Step 6: Creating the Base

Picture of Creating the Base

To create the base, start off with a box that has a at least one dimension similar to that of you arduino. We can cut the box to match the other dimension.

As you can see in the first picture, the length of my arduino is the width of the box. Using a pencil and a ruler, mark a line at where the box needs to be cut. It helps to make the line all around the box as it is easier to cut that way. Also, make sure you leave a small amount of room extra while cutting the box - about 1 cm should do.

The second picture is the cut box with the arduino on top. This is the perfect shape I need, except there is a side missing!

Using the leftover cardboard form the other half of the lid of the box, I traced out a side plus about one inch. This one extra inch will be what allows the side to attach securely to the lamp base. To attach it to the lamp base, first make a score along the line where you will bend the side, which should be one inch from the side assuming that's the amount of extra cardboard you cut out. In picture 4, I used a scissor to make the score because I felt an x-acto might cut completely through the cardboard. Remember, the score it only there to help the cardboard bend.

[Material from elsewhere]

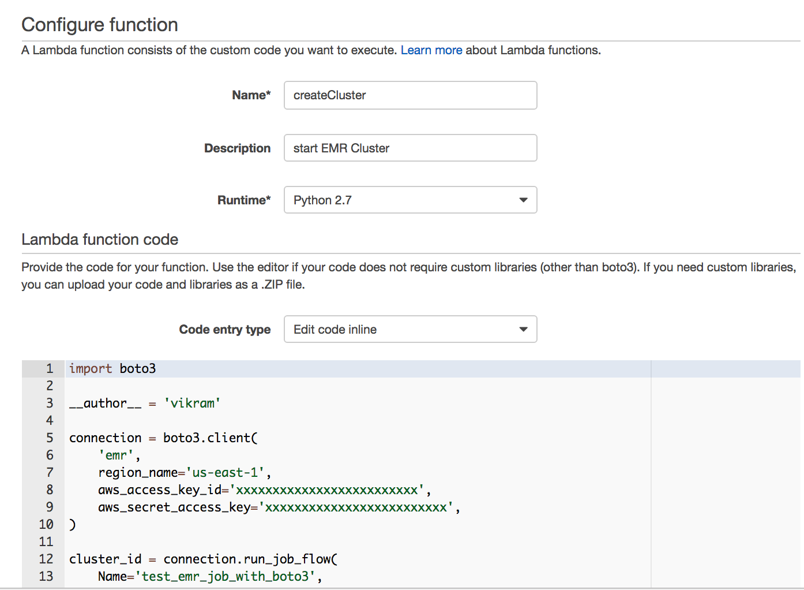Image resolution: width=804 pixels, height=590 pixels.
Task: Click the Runtime dropdown arrow icon
Action: pyautogui.click(x=523, y=200)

To attach the side panel on, hot glue the extra one inch to the inside bottom of the lamp base, picture five. You can then bend the panel along the score and hot glue the edges of the lamp base to complete the box. Make sure the box's lid can still fit on. (the lid of my box opens outwards, you can see how this works if you look at the fifth picture)

Step 7: Add in the Arduino and Spinner

Picture of Add in the Arduino and Spinner

The first picture shows that my arduino doesn't fit in perfectly into the lamp base. This is a good thing. The reason it doesn't is because the USB and the power components are jutting out. At the back of the lamp base, make a mark with pencil so that you can cut out holes for the arduino. Nothing too fancy, I just eyeballed it (second picture).

Using the x-acto blade, i made the holes and verified that the arduino can fit well in the bottom of the lamp base. As you can see in picture three, the arduino sticks out a little. This will allow us to upload code to the arduino and then simply plug it in from then on to turn on the lamp.

As for the motor and spinner, I found the exact center of the lid and traced out a circle for the bottle cap. Once I cut it out with an x-acto, I hot glued it into place. To make sure that you are not tilting the motor, attach the (empty) bottle to the spinner and make sure it points straight up. Reinforce the spinner assembly with hot glue from the inside as well.

Also, in the fifth picture, you can see how much I ended up trimming the foam rectangles. It may seem that this is too small but hey, it works!

Step 8: Add in the Lights

Picture of Add in the Lights

There are different ways you can add in you lighting. For example, I have traced out a pattern for a hexagonal light pattern on the lid. To poke out the holes, I used a wooden skewer. Just try not to damage the lid too much.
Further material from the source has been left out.